## Supplied entries

*****

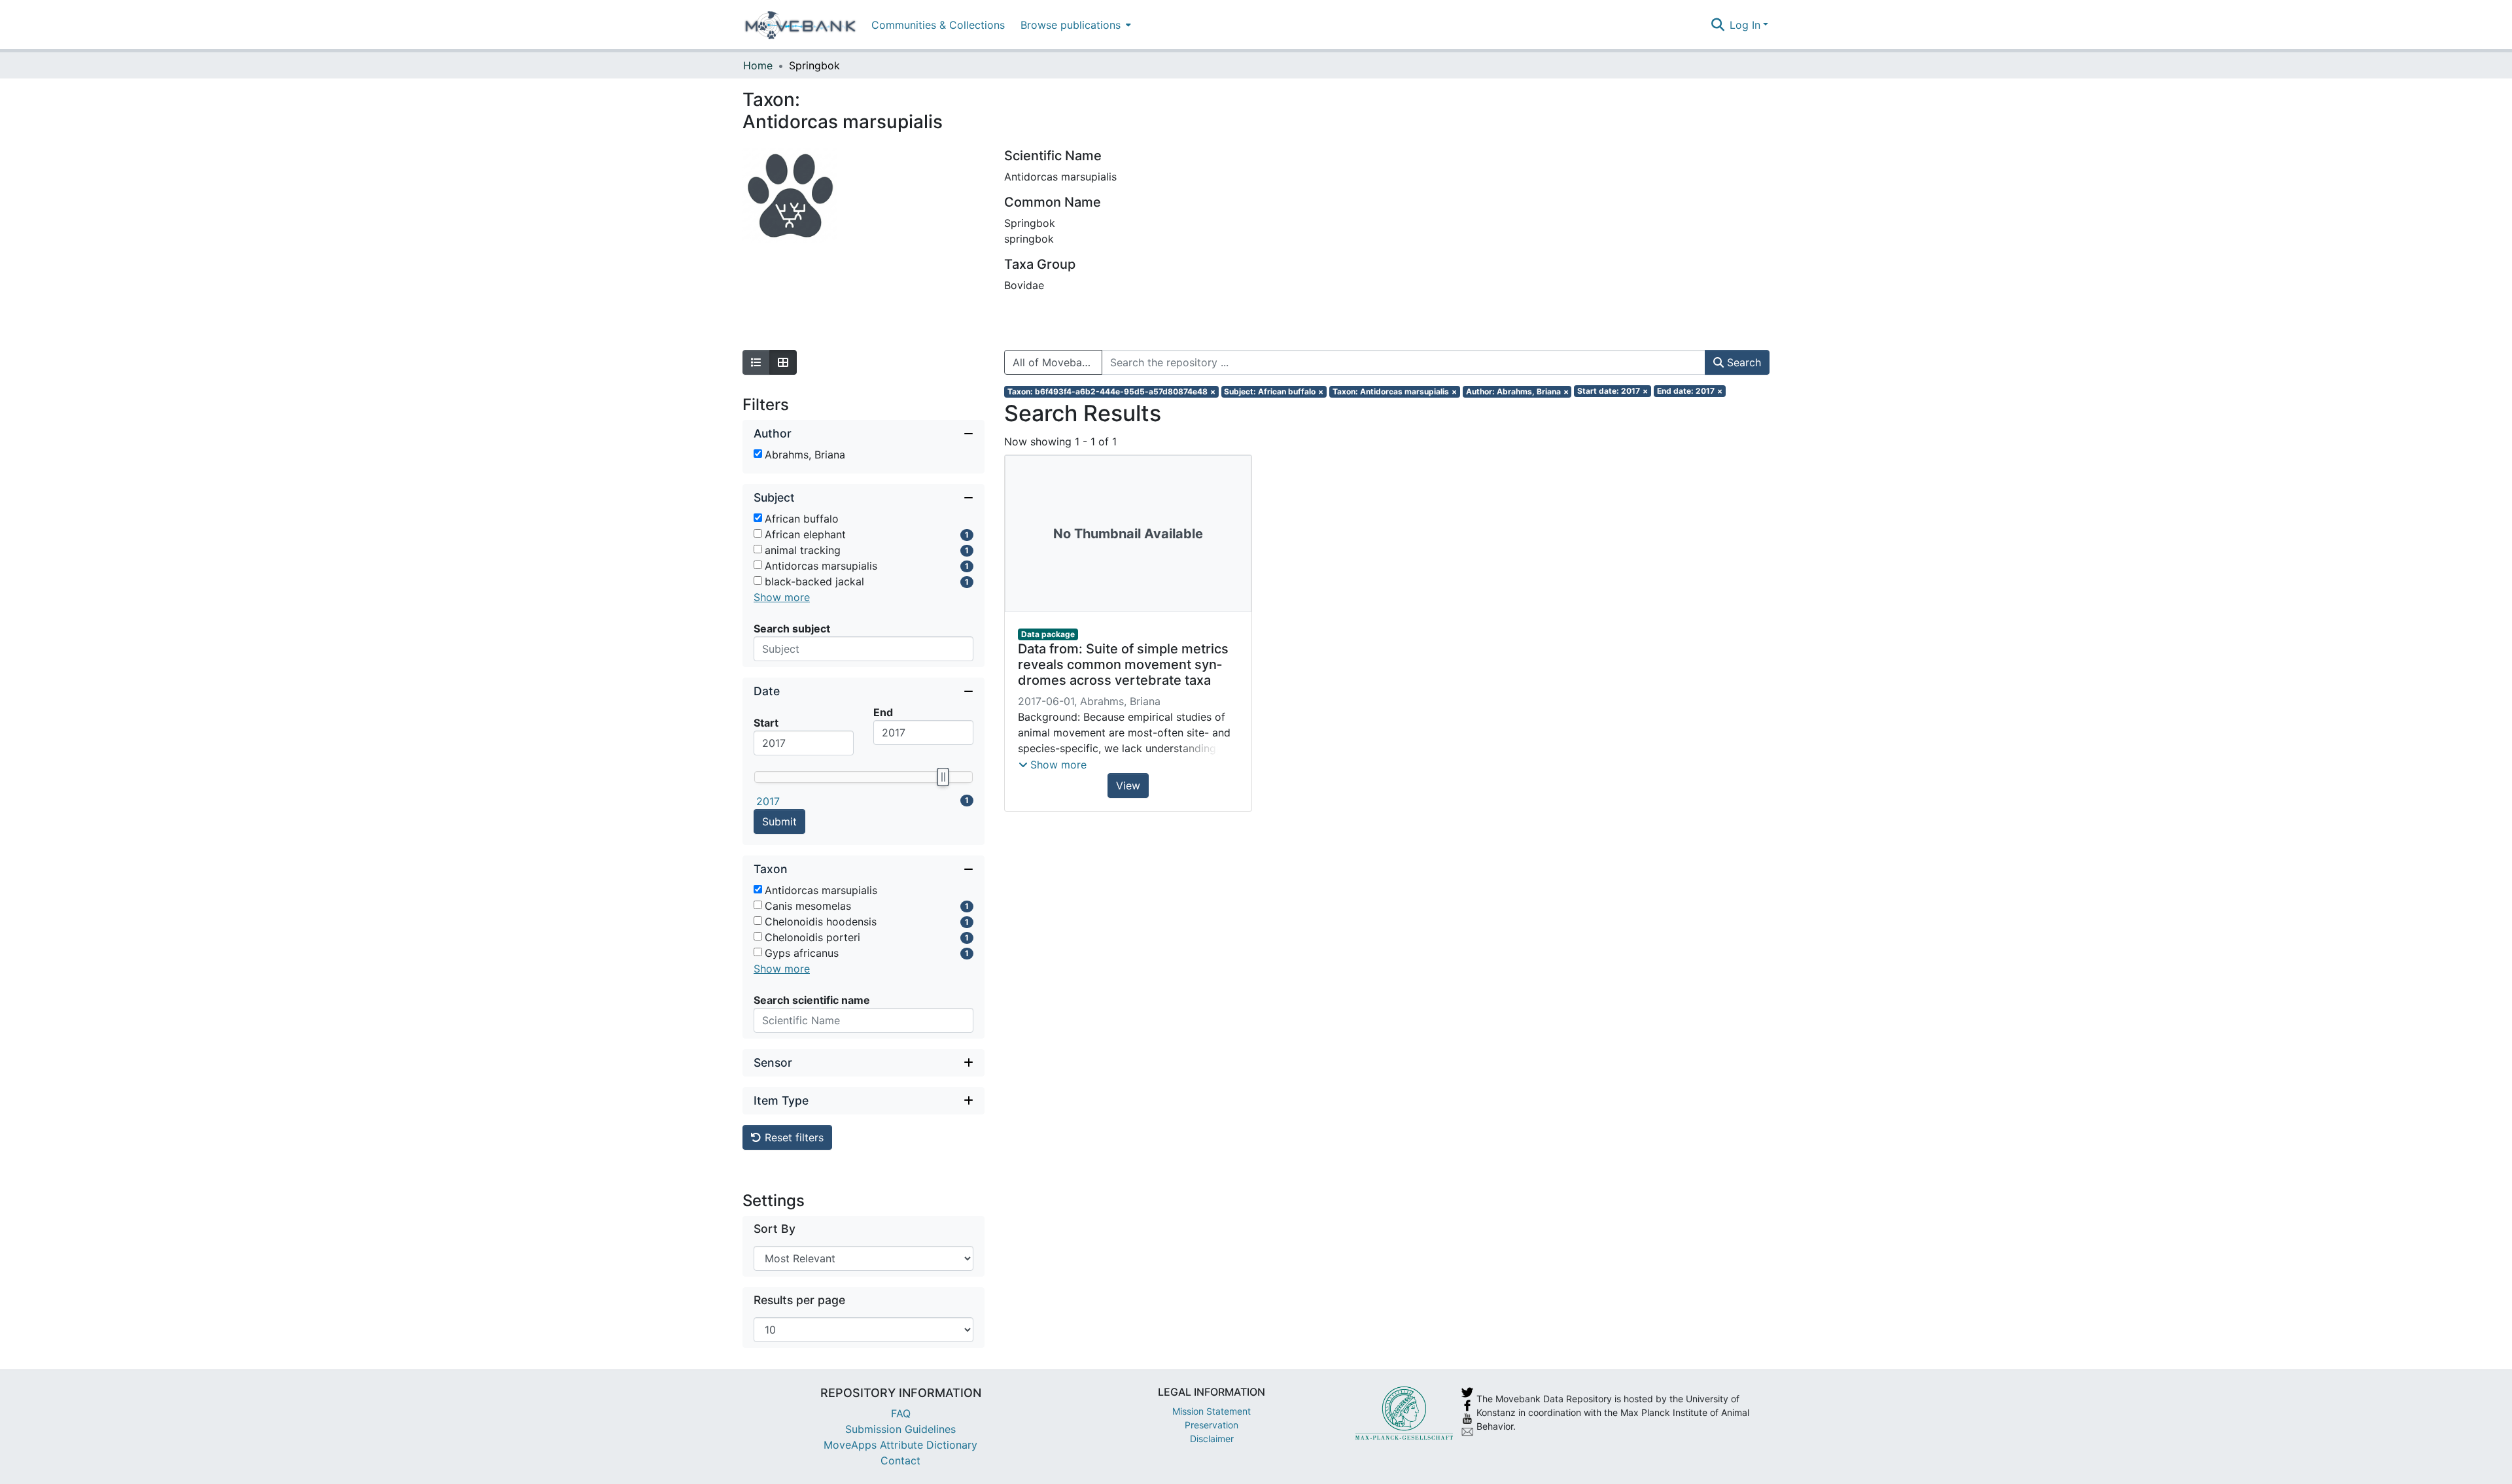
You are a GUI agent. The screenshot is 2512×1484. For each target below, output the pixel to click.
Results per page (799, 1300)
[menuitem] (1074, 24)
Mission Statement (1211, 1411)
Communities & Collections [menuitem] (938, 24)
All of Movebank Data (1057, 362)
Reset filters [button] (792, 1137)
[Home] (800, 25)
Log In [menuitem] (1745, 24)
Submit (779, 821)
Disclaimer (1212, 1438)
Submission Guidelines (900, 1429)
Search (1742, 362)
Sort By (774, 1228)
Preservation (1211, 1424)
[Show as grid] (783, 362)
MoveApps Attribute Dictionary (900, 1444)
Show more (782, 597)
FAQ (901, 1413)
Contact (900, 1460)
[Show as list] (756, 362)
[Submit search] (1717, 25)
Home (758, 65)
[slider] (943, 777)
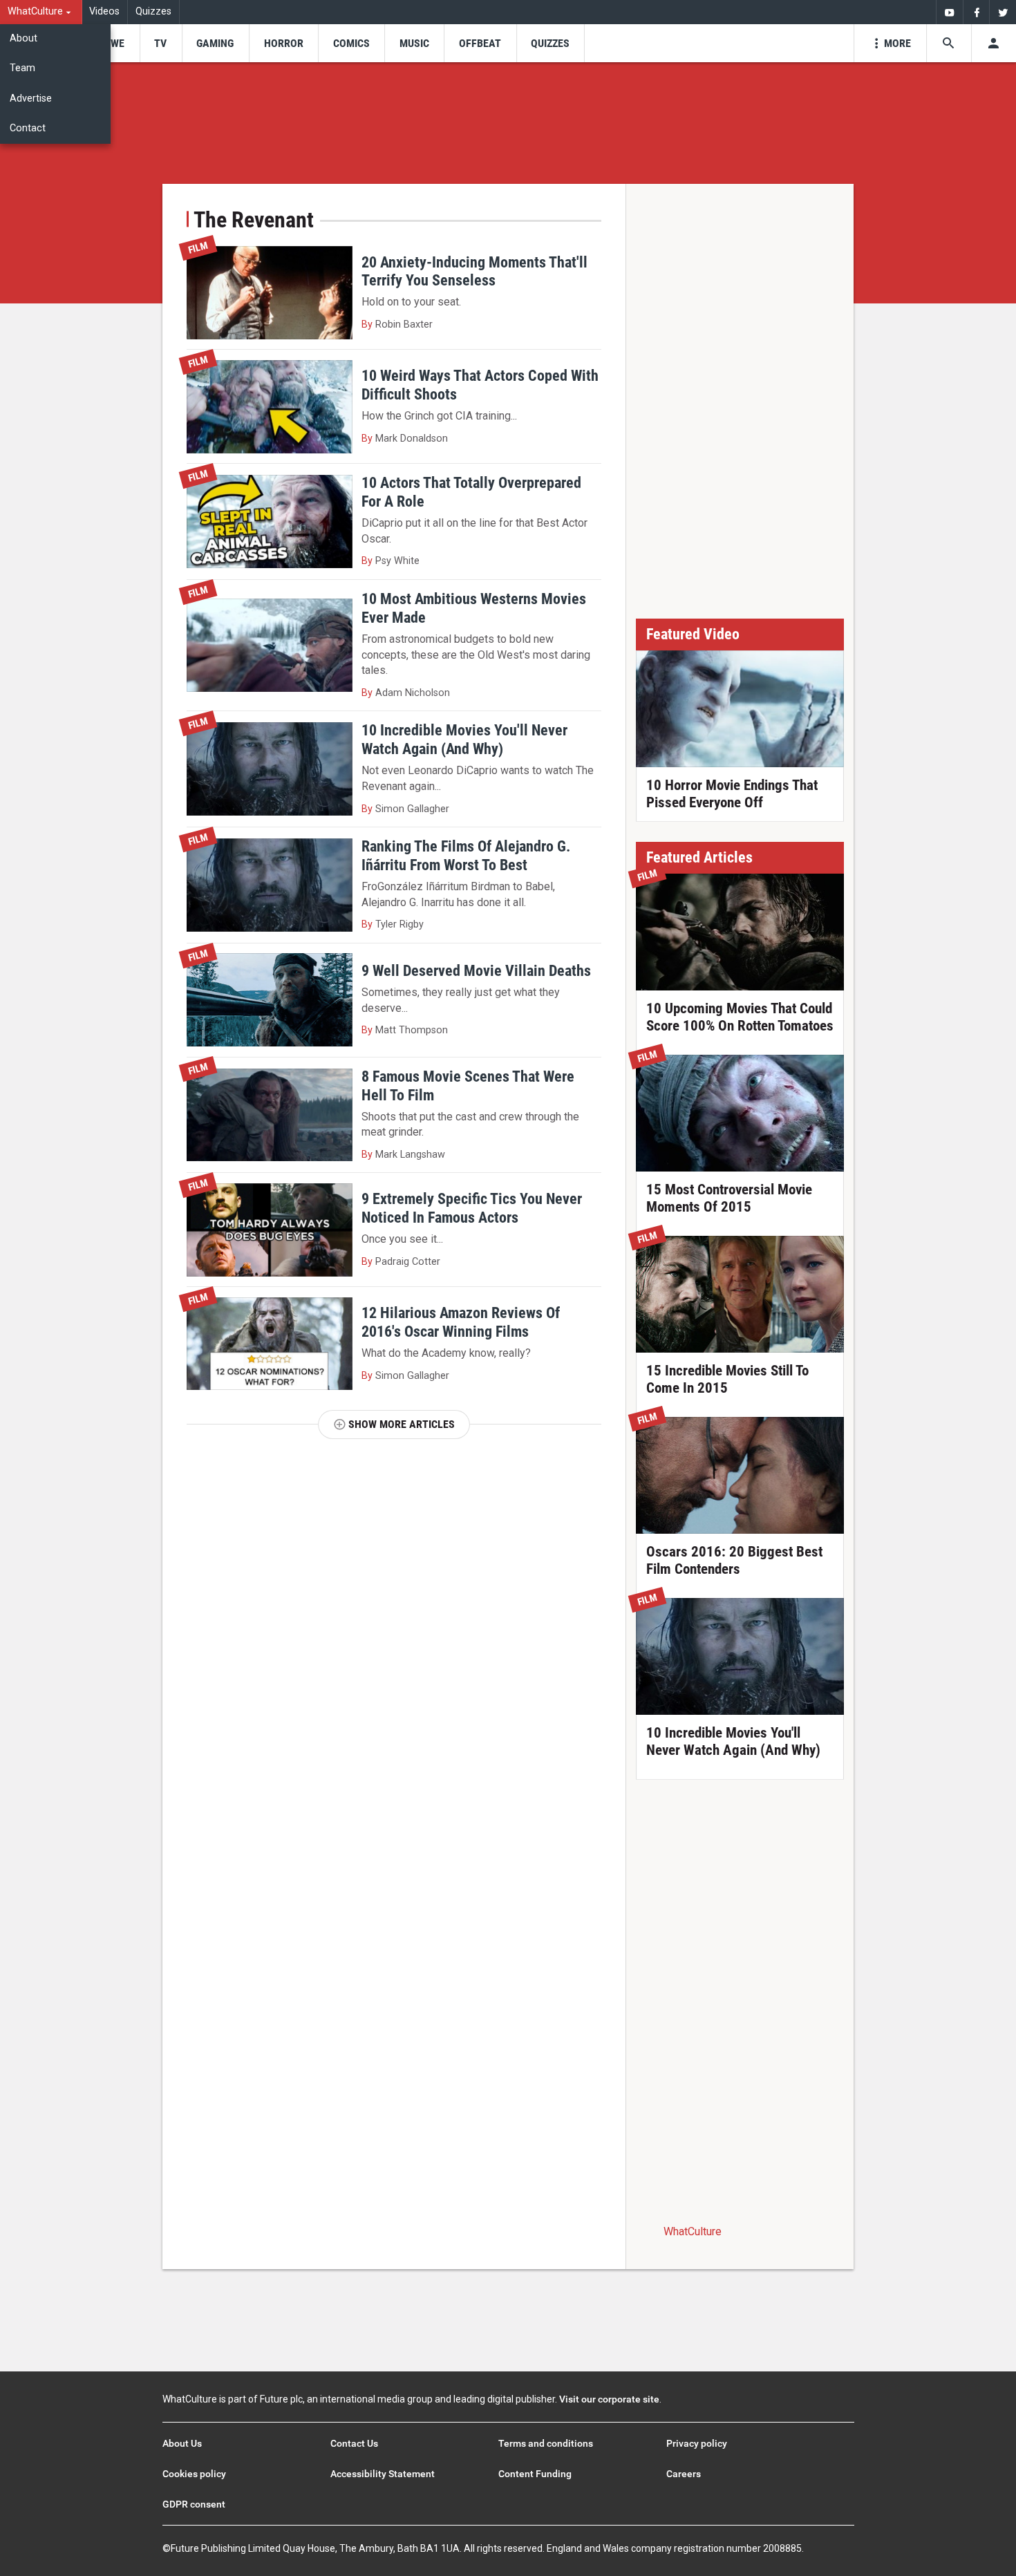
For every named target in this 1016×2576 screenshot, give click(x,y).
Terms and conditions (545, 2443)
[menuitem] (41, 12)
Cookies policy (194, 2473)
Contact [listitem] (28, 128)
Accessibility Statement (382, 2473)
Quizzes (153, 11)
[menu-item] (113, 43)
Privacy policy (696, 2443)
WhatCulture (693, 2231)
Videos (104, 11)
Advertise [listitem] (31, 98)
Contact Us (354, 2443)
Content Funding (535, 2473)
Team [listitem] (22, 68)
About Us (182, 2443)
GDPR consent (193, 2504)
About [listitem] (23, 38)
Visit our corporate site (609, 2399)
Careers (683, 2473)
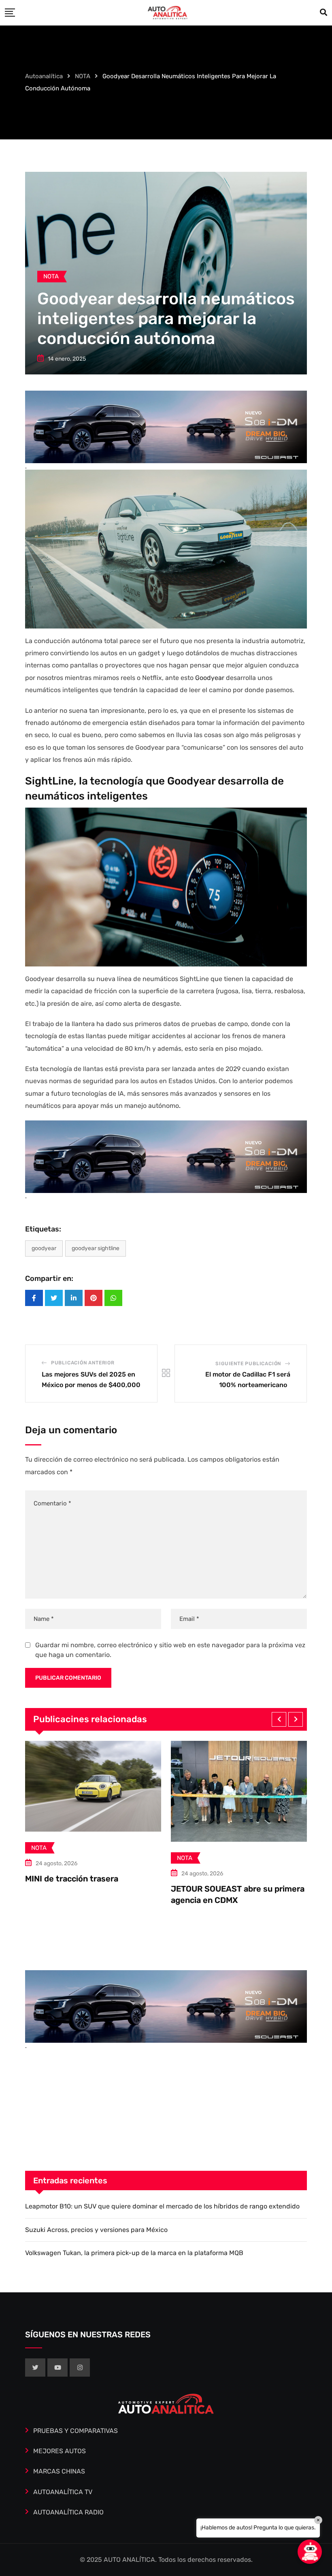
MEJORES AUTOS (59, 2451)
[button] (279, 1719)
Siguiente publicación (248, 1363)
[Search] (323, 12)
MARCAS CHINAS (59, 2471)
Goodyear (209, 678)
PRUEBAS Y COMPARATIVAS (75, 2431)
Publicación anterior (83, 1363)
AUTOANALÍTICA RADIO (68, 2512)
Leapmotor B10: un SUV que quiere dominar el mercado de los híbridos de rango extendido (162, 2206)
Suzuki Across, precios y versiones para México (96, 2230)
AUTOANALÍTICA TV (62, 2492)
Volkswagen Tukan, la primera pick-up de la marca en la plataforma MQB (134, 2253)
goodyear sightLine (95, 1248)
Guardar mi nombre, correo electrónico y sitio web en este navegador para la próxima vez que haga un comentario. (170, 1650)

*****

## Prompt
Each line above, from the one that contains "PRUEBAS Y COMPARATIVAS (75, 2431)" to the last line of the records, should be repeated exactly. Leave out all others.

## Task result
PRUEBAS Y COMPARATIVAS (75, 2431)
Publicación anterior (83, 1363)
AUTOANALÍTICA RADIO (68, 2512)
Leapmotor B10: un SUV que quiere dominar el mercado de los híbridos de rango extendido (162, 2206)
Suzuki Across, precios y versiones para México (96, 2230)
AUTOANALÍTICA TV (62, 2492)
Volkswagen Tukan, la primera pick-up de la marca en la plataforma MQB (134, 2253)
goodyear sightLine (95, 1248)
Guardar mi nombre, correo electrónico y sitio web en este navegador para la próxima vez que haga un comentario. (170, 1650)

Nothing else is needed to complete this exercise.